Lebih dari sekedar teknologi, PRB “modern” yang kita kenal tidak hanya menekankan pada pertukaran pengetahuan namun, yang lebih penting, kesiapan masyarakat. Hal ini berarti memberikan perhatian khusus kepada mereka yang memiliki sumber daya lebih sedikit dan berada di daerah yang sangat rentan, sebuah pembelajaran yang mereka peroleh dari Ondoy.
Setelah Ondoy, berdirilah AKKMA. AKKMA adalah koalisi kelompok yang berbasis di 7 wilayah berbeda yang melakukan advokasi terhadap PRB dan adaptasi perubahan iklim.

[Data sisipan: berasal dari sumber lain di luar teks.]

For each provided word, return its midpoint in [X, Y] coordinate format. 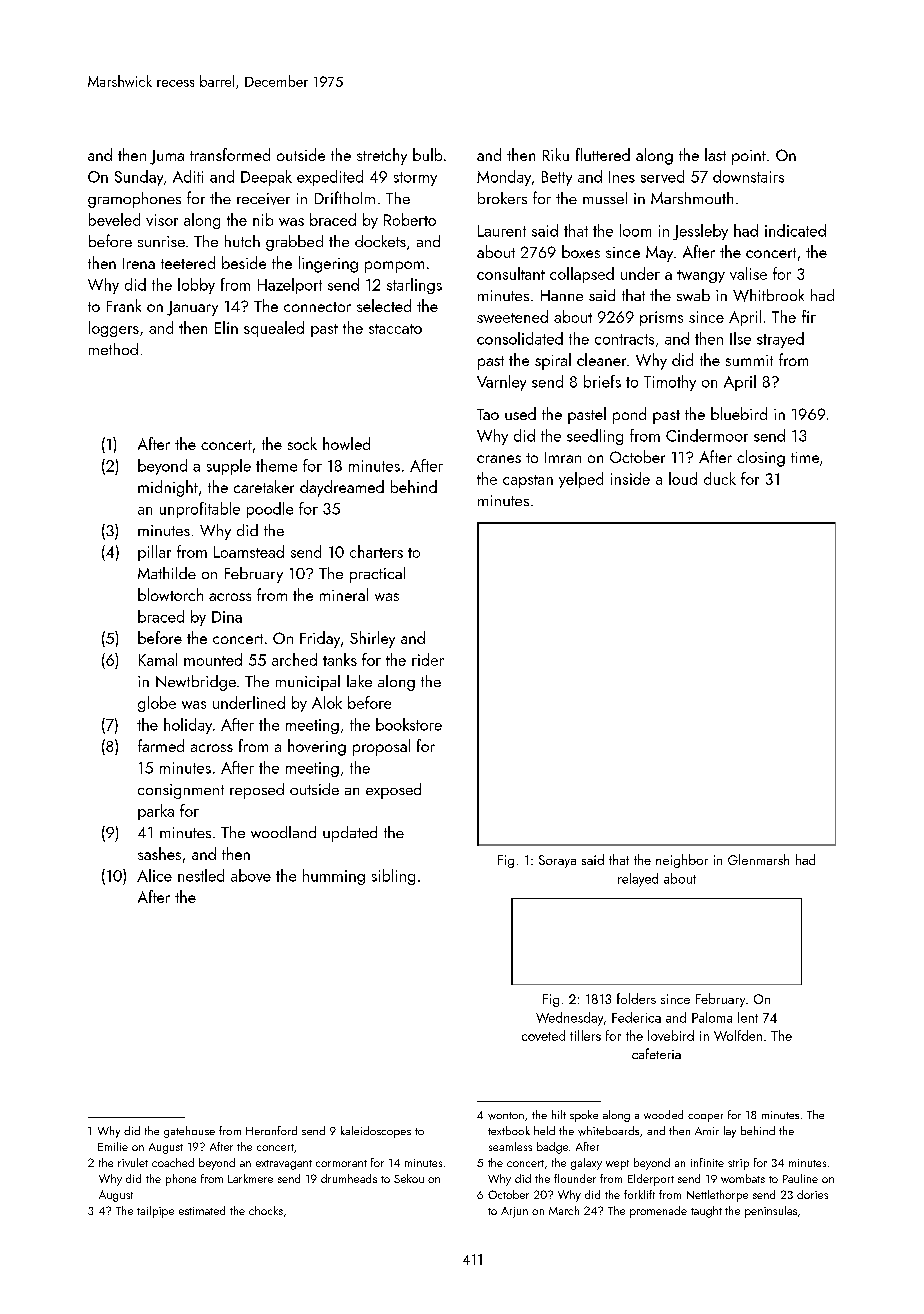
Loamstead [249, 551]
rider [428, 659]
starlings [414, 286]
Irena [139, 263]
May [659, 254]
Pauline [800, 1178]
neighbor [682, 861]
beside [244, 262]
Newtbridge [196, 683]
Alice [154, 875]
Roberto [410, 219]
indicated [795, 230]
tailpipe [155, 1212]
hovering [317, 747]
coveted [543, 1035]
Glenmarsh [758, 859]
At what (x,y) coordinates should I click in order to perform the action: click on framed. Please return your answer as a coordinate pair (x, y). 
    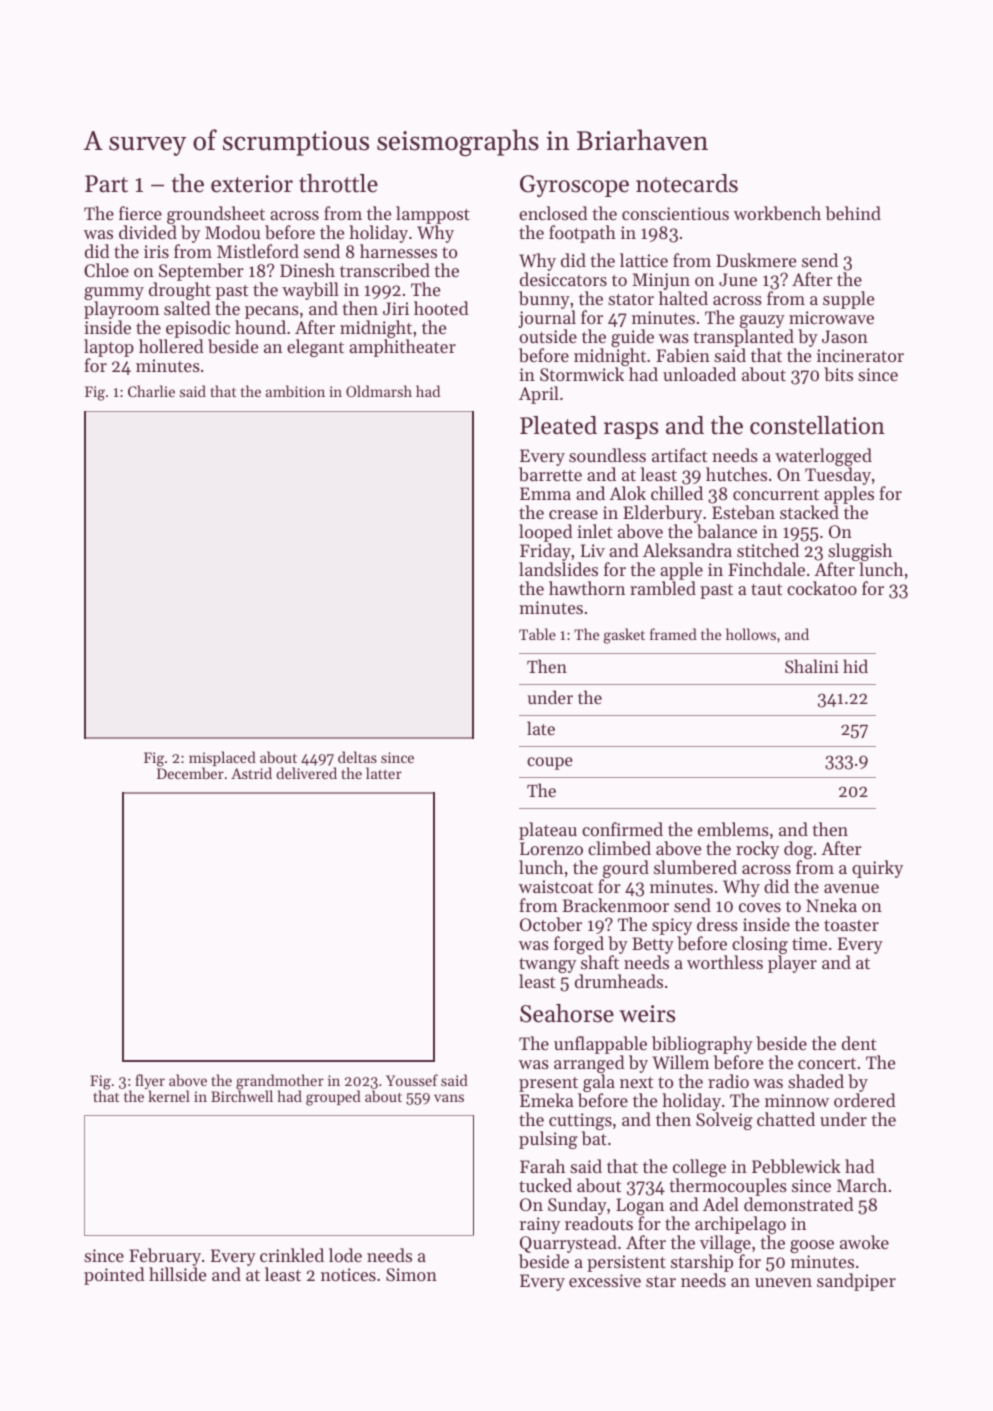
    Looking at the image, I should click on (673, 634).
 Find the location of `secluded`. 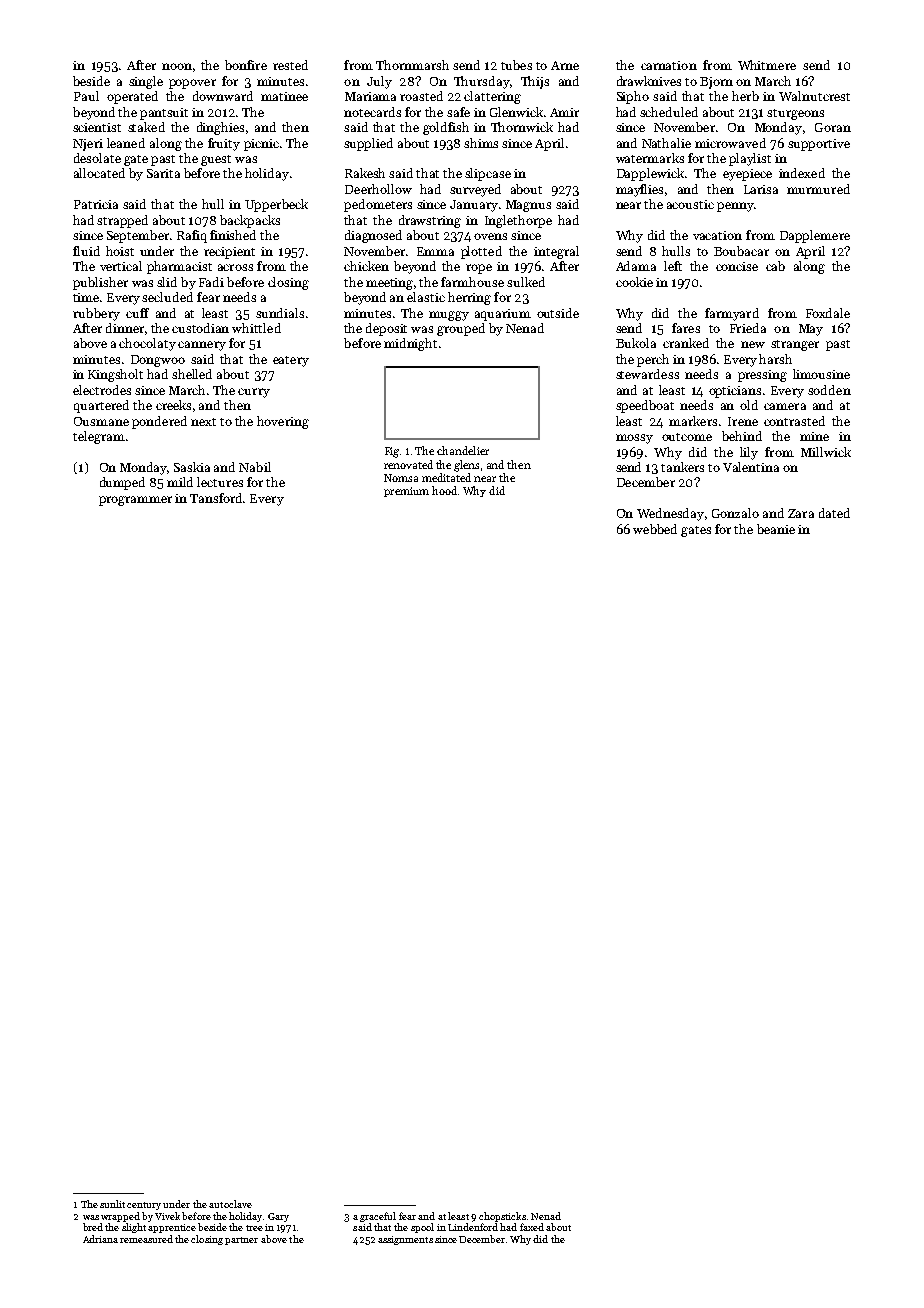

secluded is located at coordinates (167, 297).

Mereka bersatu dalam keyakinan bahwa suara masyarakat yang tinggal di daerah berisiko tinggi harus didengar karena mereka tahu apa yang mereka butuhkan dan merupakan pihak yang paling menderita ketika bencana terjadi.
Sains dan pengalaman
Cara-cara masyarakat adat dalam memitigasi risiko bencana masih tetap ada, dan cara-cara tersebut mengajarkan kita bahwa naluri kita tidak boleh diabaikan. Namun bukan berarti ilmu pengetahuan menjadi kurang penting. Kita harus mengakui bahwa kadang-kadang kita menemukan cara yang lebih mudah untuk melakukan sesuatu, namun kemudian kita mengkonfirmasi bahwa itu adalah pendekatan yang masuk akal dan bijaksana secara ilmiah.
Pengalaman memperkaya sains, dan sains mengarahkan praktik ke arah yang benar. – Rappler.com
Faye Gonzalez adalah Media Officer Pengurangan Risiko Bencana (DRR) untuk Jaringan LSM Kaukus Pembangunan (CODE-NRO). CODE-NRO adalah jaringan organisasi masyarakat sipil terbesar di Filipina, dan aktif dalam upaya pengurangan risiko bencana.